By Frank Lukwago, New Vision/NECJOGHA
Kampala, Uganda – All military barracks in Uganda will soon be operating with solar photovoltaic off-grid systems. A pilot project to implement this solution is being tested at the Kololo military camp in Kampala, the capital.
To have a reliable and less expensive source of electricity supply. This is the objective of the Ugandan Ministry of Defence and Veterans Affairs, which wants to equip all its military barracks with solar photovoltaic off-grid systems. This is an ambitious project that aims to make savings within this ministerial department.
“Under the leadership of President Yoweri Museveni, the Ministry of Defence and Veterans Affairs is studying energy saving measures through the use of solar photovoltaics. We have therefore embarked on the project to install solar energy in army barracks,” says Adolf Mwesige, Uganda’s Minister of Defence and Veterans Affairs. According to this official, each year the Ministry pays an average electricity bill of 19 billion Ugandan shillings ($5.2 million). However, the budget of this ministerial department rarely exceeds 7 billion shillings (around US$2 million).
A pilot project has been launched to help reduce the budget deficit that is affecting the functioning of the Ministry of Defence. This involves the installation of a solar photovoltaic off-grid system in the Kololo military barracks in Kampala, the capital of Uganda. This project was awarded to Nexus Green, an off-grid supplier with a strong presence in Uganda. Under the leadership of its President Baroness Sandip Verma (former British Minister for International Development, editor’s note), Nexus Green has also signed an agreement with the government to build a plant to manufacture solar water pumps for irrigation.

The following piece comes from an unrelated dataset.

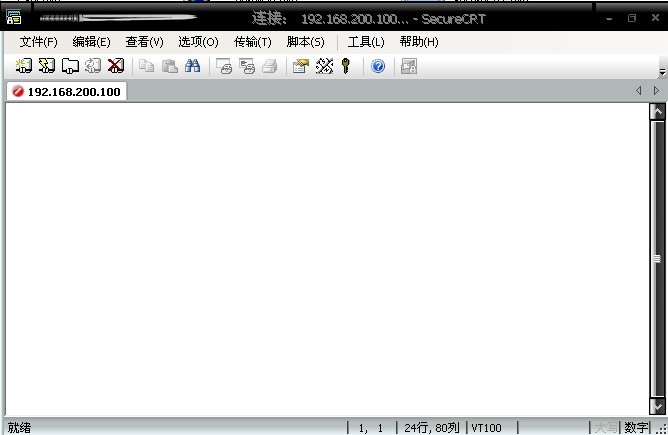Click the Public Key assistant key icon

His current project with the Department of Defense and Veterans Affairs is to build an off-grid system that will consist of solar panels and a battery storage system that will provide electricity to the military camp after sunset. It will thus have a capacity of 516 kWp. If this pilot project is successful, the Ministry of Defence will gradually extend it to the rest of the country’s military barracks.
Environmentalists also say this move will also help to reduce on deforestation as they will be no need for wooden electric poles.